It’s pure neglect, the size they’re letting the lad get to. And then what he said to Aidan Burke.
I thought Billy Brennan was a teddy bear, but now I’m starting to wonder.
Maybe Michael had more reason to do what he did than they’re making out.
Billy needed fast food. Just this once. He would go to the pretty young cashier in Seanseppe’s, the one with the black hair parted in the middle and flicked out like crow’s wings. She always had a soft smile for him, and never reacted to his size, or the size of his order, not even his most outrageous pig-outs.
He phoned Denis. “I’m mad tempted, I need something hot and greasy and salty—”
“No, you don’t. Now, calm down.”
“Yeah, not working. I’d eat my own hand right now if it was deep-fried.”
“Okay, okay, give me a few nice big breaths,” Denis said.
Billy thought about hanging up, about the pretty, smiling cashier.
“I don’t hear you,” Denis said. “Come on, Billy,” he said gently.
Billy drew a long, loud breath that felt slicing.
Fifteen
In the days after the walkathon, Billy tried to make amends with Ivor, but the boy wasn’t having any of it. “Leave me alone.”
Tricia continued to shut Billy out, too, doing and saying only the bare minimum to keep up some semblance of normalcy in front of the children. Billy retreated more and more to the garage and his other world.
“What are you at out there?” Tricia asked, but he brushed her off. No one needed to know about the kingdom he was creating. They would ruin that on him, too.
This particular evening, he lifted tiny Michael and tiny Billy from the cottage and placed them on the ledge of the clay bridge, above its middle portals. The two set about fishing, their legs dangling over the rushing river.
Billy, an excellent fisherman despite his missing arm, catches something large and fierce on the end of his line. He struggles to reel in the catch, gripping the pole with both his good arm and his stump. Using all his might, he raises the fishing rod straight, facing the tip skyward. The fight the fish is putting up, it has to be a record-sized carp.
Michael also grabs hold of the pole, helping to keep the tension on the line and stopping the carp from spitting out the hook. Both toys pull and pull, and just as the carp tires and they think they have him, the line snaps, sending Billy backward onto the bridge and plunging Michael into the churning water below. Billy roars, feeling kicking sensations in his chest, and dives into the river. He reaches Michael and hooks his good arm and stump under the boy’s armpits. He drags his son to safety, the water ripping around them like dark cloth.

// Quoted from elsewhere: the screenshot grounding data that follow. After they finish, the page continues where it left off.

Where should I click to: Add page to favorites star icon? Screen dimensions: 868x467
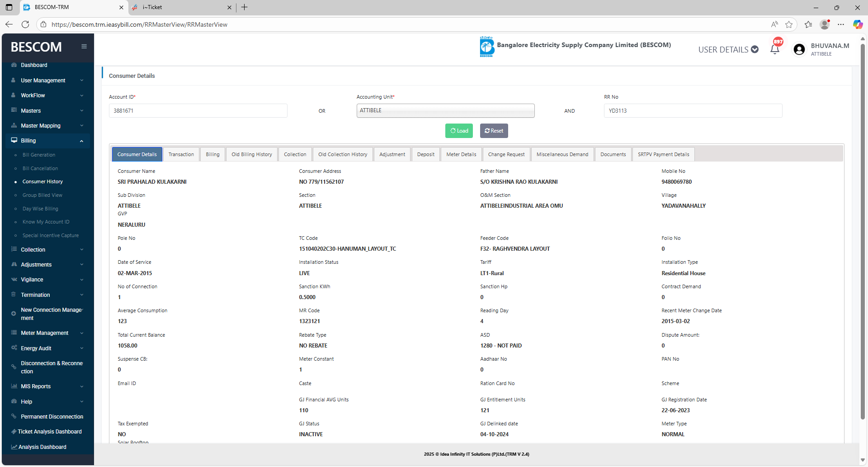click(x=789, y=24)
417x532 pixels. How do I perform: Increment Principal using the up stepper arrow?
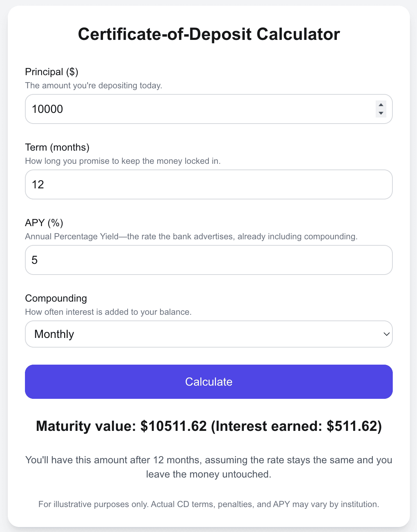click(381, 104)
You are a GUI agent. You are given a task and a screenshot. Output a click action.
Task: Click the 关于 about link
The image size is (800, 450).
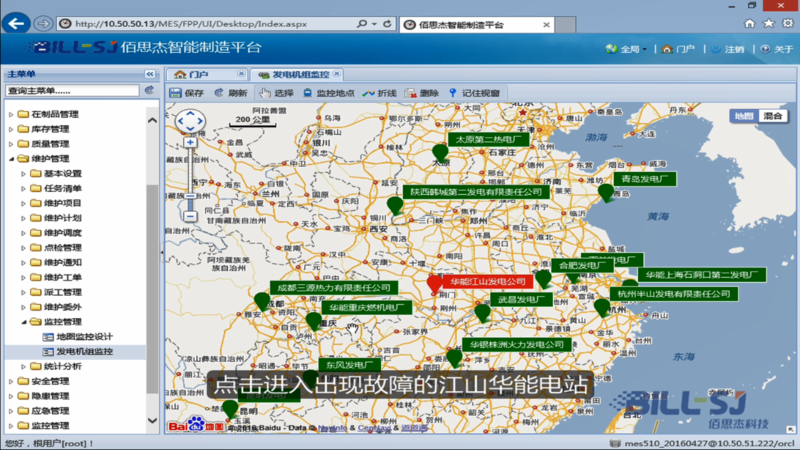pos(777,49)
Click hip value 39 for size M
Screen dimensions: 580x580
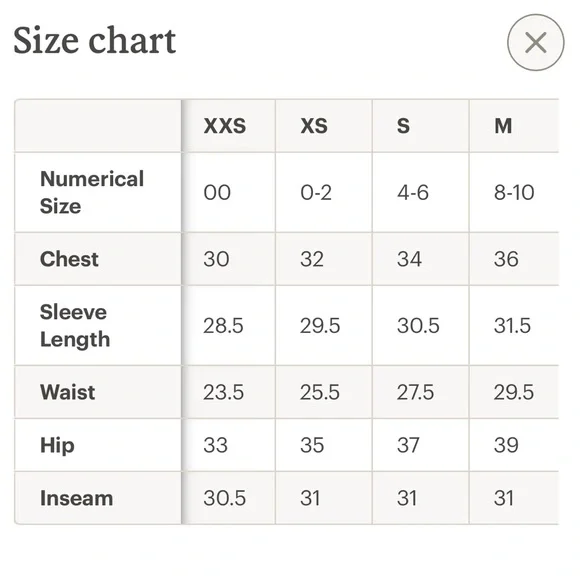click(506, 445)
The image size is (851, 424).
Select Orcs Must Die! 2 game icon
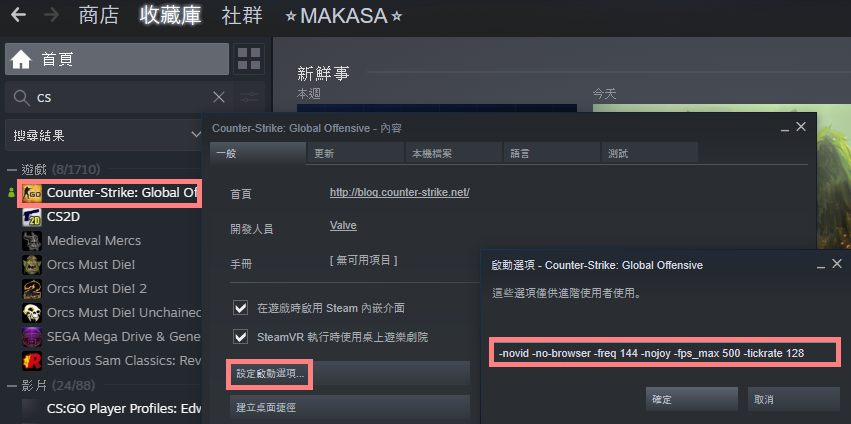[x=32, y=288]
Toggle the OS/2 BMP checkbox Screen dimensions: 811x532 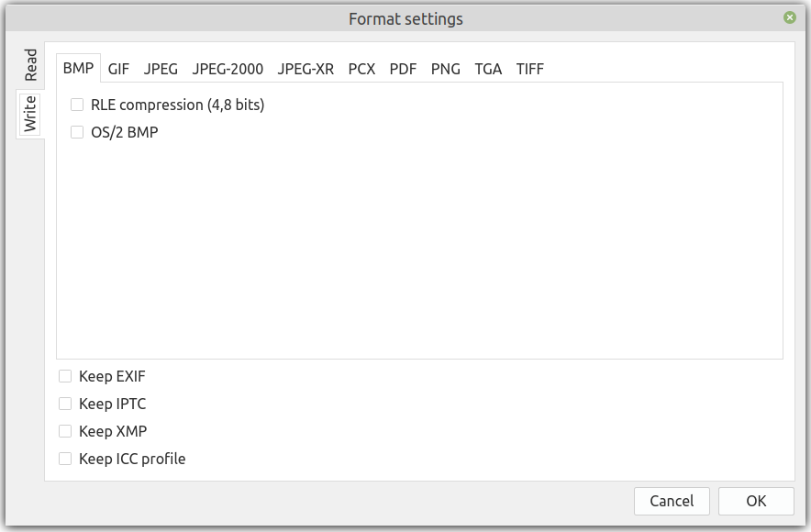[x=77, y=133]
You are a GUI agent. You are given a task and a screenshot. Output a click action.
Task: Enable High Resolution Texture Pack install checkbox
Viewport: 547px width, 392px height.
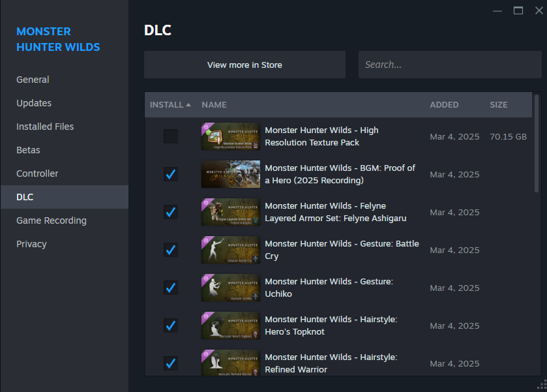tap(171, 136)
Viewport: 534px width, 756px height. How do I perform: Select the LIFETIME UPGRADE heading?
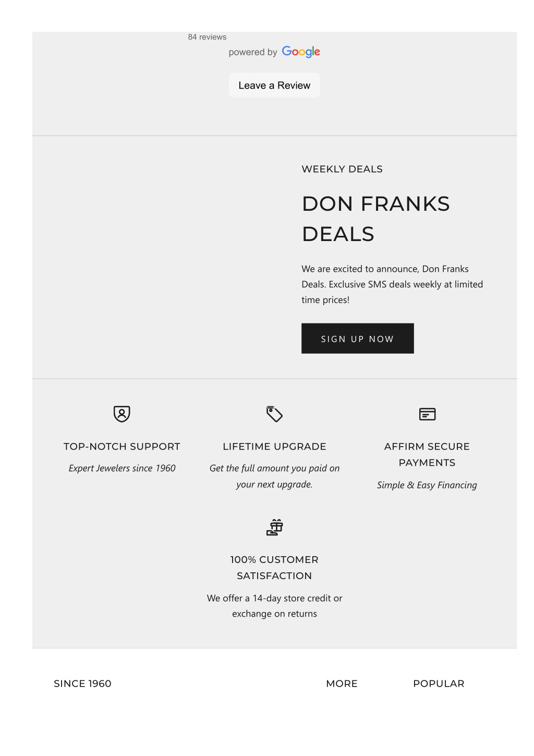click(x=274, y=447)

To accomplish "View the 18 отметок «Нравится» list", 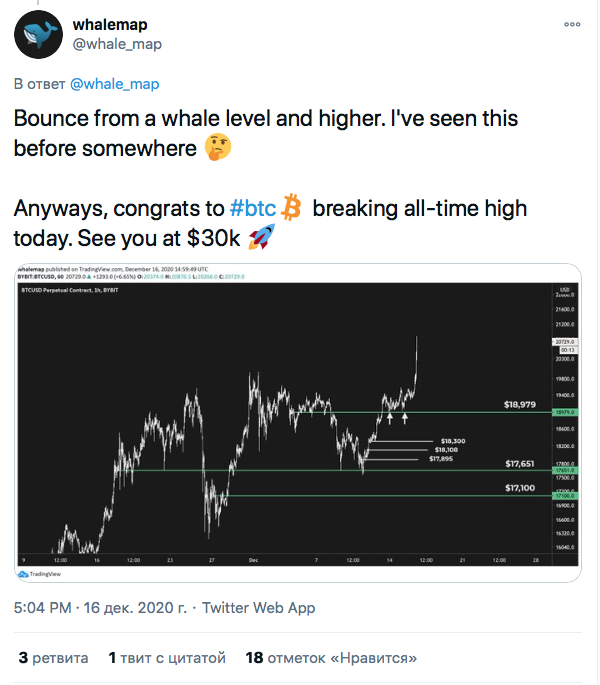I will click(x=330, y=658).
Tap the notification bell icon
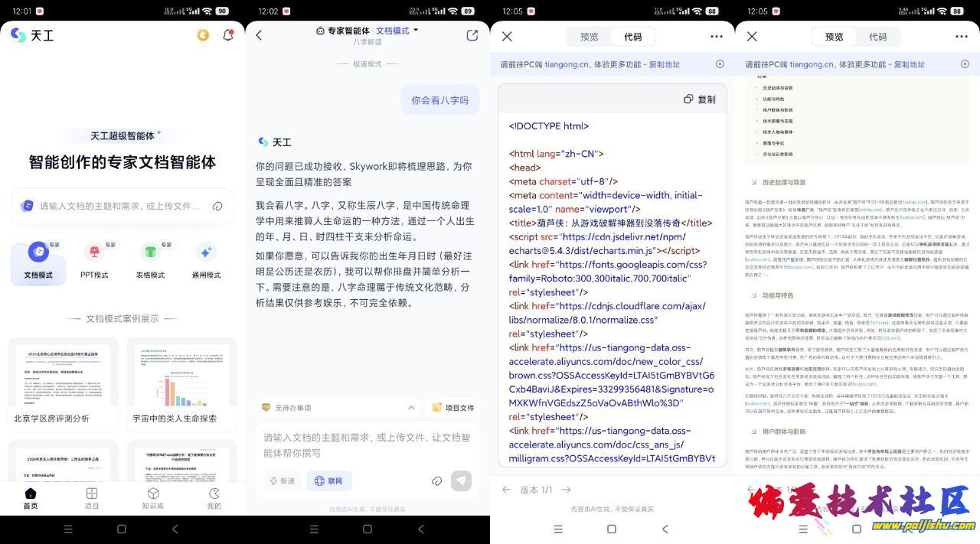980x544 pixels. click(227, 35)
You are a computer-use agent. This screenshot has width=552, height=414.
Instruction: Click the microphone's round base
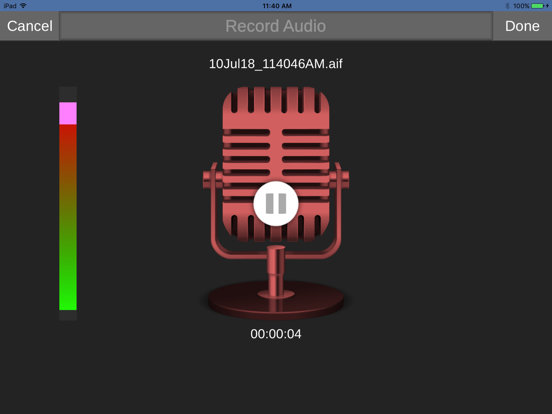(x=276, y=300)
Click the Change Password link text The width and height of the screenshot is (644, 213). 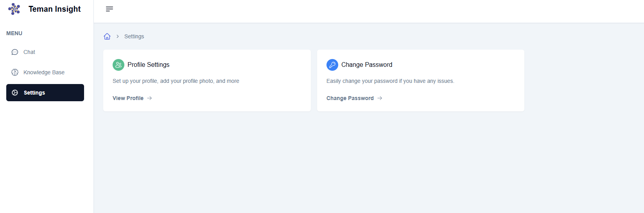(350, 98)
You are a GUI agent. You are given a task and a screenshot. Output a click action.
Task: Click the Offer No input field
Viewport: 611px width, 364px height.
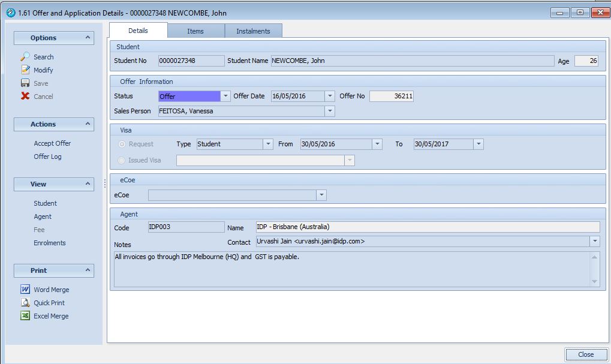click(x=391, y=96)
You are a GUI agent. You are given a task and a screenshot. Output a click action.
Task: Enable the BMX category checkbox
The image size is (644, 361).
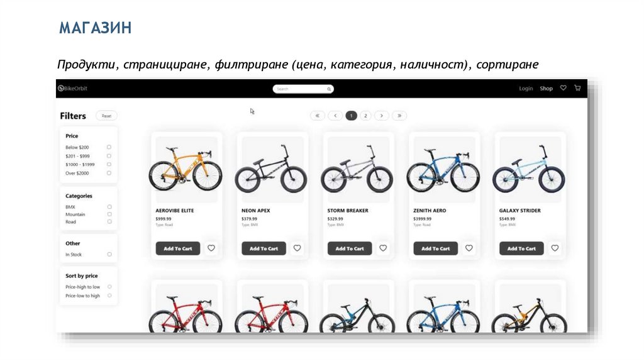pyautogui.click(x=109, y=207)
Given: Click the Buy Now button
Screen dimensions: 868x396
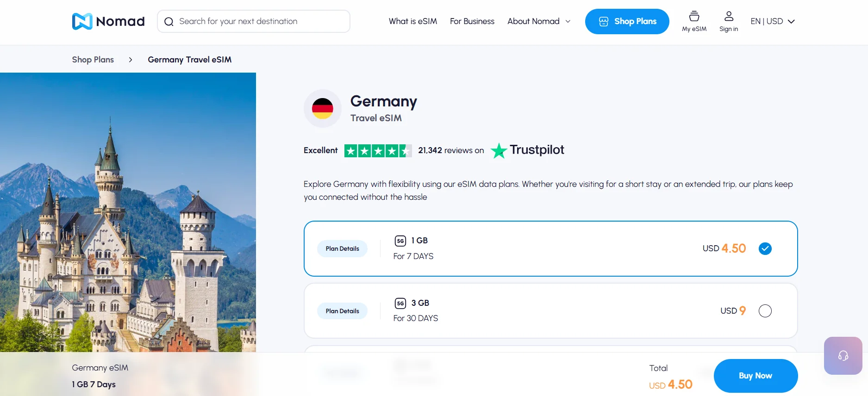Looking at the screenshot, I should pos(756,376).
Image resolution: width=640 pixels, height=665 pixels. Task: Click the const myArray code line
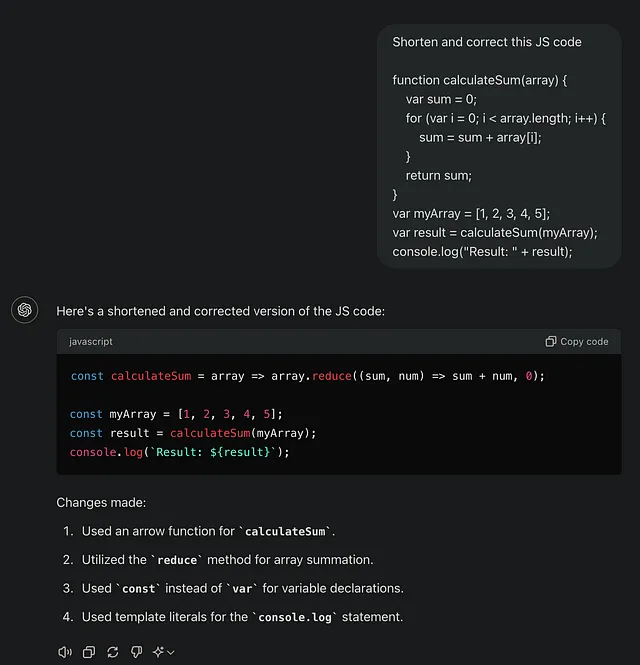tap(176, 414)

“It’s all over,” Billy says. “I’ve got you, Michael. I’ve got you.”
*
Billy revisited the cove, hoping hard he wouldn’t meet anyone he knew. Ever since the walkathon, he’d avoided people. He would have to face them eventually, and sooner rather than later—he wasn’t going to get where he needed to be with his weight, the march, or his documentary if he stayed in hiding—but he’d gladly delay exposure for a little while longer.
He reached an imaginary starting line on the beach, the sound of the ocean loud in his ears. He readied himself, his arms hitched and his feet pawing at the sand like a bull in the ring. With a roar, he started to jog. As of that morning, he’d lost those two pounds he’d gained plus seven more, and was now at three hundred and sixty-five pounds. Never again would he allow the hand of the scale to move in the wrong direction. He’d subsisted mostly on the performance shakes, juiced wheatgrass, fruit and vegetables, and a high-protein, low-carbohydrate, no-sugar diet. All his dieting wasn’t going to be enough, though. If he was going to shed half of himself as soon as possible, he would have to exercise every single day, and hard.
As he moved over the sand, he felt the need to hold out his hands in front of his barrel chest—afraid he would fall flat on his face. The pain in his knees and ankles snapped at him. His right leg hurt the most, the bones grinding. After only a few hundred yards, he had to force one foot in front of the other. With every stab of pain, he focused on all those who had sponsored him, and the naysayers he wanted to prove wrong.